I fully understand that some readers read primarily, if not solely, for excitement and physical action, and there are more than enough books that provide such action. Many of them, I would contend, actually are without any vestige of a plot, in the sense that those books contain minimal character development, and no emotional or intellectual conflict, aspects of a novel that most readers and scholars would consider as necessary elements of plot. I certainly do.

A series of high energy actions isn’t necessarily a plot. The big-bang creation of the universe was violent and high energy, but it has no plot. For that matter, the Biblical take on creation is only a series of events, with neither character nor conflict [after the serpent and Cain and Abel, things change].

This also brings up a subsidiary but vital point. The lack of violent action doesn’t necessarily mean the lack of conflict, or for that matter, the lack of tension. Hitchcock’s acclaimed picture Vertigo contains no actual scenes of violence, only one apparent suicide, and an accidental death, yet the tension builds throughout, and it can hardly be called plotless.

In the end action doesn’t equal plot, and a well-plotted and tense story may contain little physical action or violence.

8 thoughts on “Plot?”

  1. JakeB says:

    I believe Aristotle would classify explosions, gratuitous violence and the like, under “spectacle”, the 6th and least of the characteristics of drama . . . I was reminded of this the last couple of years with the Puppy controversy at the Hugos. A lot of their complaints seemed to boil down to “More spectacle! Less character!”

  2. Tim says:

    I met a similar attitude back in the 80s. A UK TV serialisation of John le Carre’s Tinker Tailor Soldier Spy was slow-paced and had an intricate plot.

    My then work colleagues hated it and praised Kojak.

    Our culture seems to be increasingly about being entertained rather than having to work at understanding.

    And all examinations will become multiple choice.

    1. R. Hamilton says:

      To quote a line from a rather violent and pointless movie:

      “Now all restaurants are Taco Bell.”

  3. gacebo says:

    Plot with a beginning, a middle, and a end, plus time sequences reminded me of Henry Kuttner’s short story “Happy Ending”. It is a gem of a story read in reverse the end followed by the the middle which is followed by the beginning. Well worth reading for its cleverness, craftsmanship, and the end I mean the beginning.

    While enjoyable does “The Slow Regard of Silent Things” by Patrick Rothfuss have a plot?

  4. Daze says:

    Most short stories don’t have time or space to to have a plot in the sense LEM uses it, though they may be illuminations of a larger plot or world-building – the latter being very different again from ‘plot’.

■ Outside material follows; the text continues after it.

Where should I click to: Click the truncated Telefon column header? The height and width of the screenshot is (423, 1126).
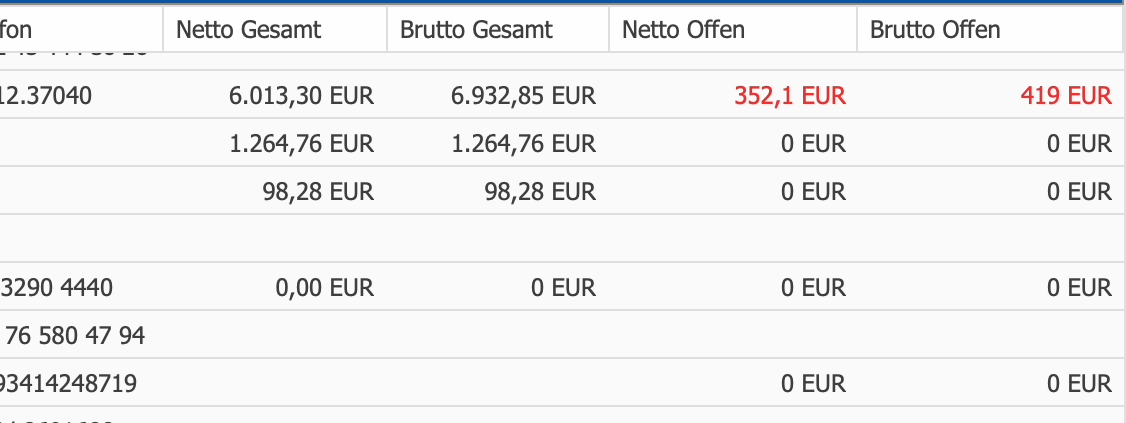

    OTOH the ever-extending sequence of Transformer (and other Michael Bay) movies are a useful illumination of where action with no plot goes.

  5. TheGoods says:

    My own interpretation, wrong as it may be, is that the plot is just the general path of the story. The sequence of events that could be easily summed up by a reader or watcher. The story is how the creator chooses to flesh out the details, with all the embellishments. This is how you can have multiple movies or books all with the same plot, for example romantic comedies. Boy meets girl, boy falls in love with girl, boy makes mistake, girl leaves boy, boy makes grand gesture, reconciliation. Very, very basic plot and sequence of events and everyone probably thought of a different movie initially that fits. But how the storyteller chooses to fill in spaces in between, all the character details and choices, those are what makes it into a story.

    1. TheGoods says:

      Also, rom coms are an example of where people wouldn’t necessarily expect much or any action, however they still have a plot and the lack of action doesn’t affect their enjoyment of the genre. I think people have become accustomed to a certain amount of action when watching or reading certain genres, and so when they find it missing, they notice it, even if the story is better off without.

  6. Lydia C says:

    The BBC have created a series called Shetland which has surprised me. It’s slow going with plots centered around the human condition. For its genre – crime / whodunnit – there is not much action – we spend a lot of time watching the main character having tea and talking to people. The reason it surprises me is that it is actually popular. There is demand out there for creative output with a plot. It does help its beautifully filmed.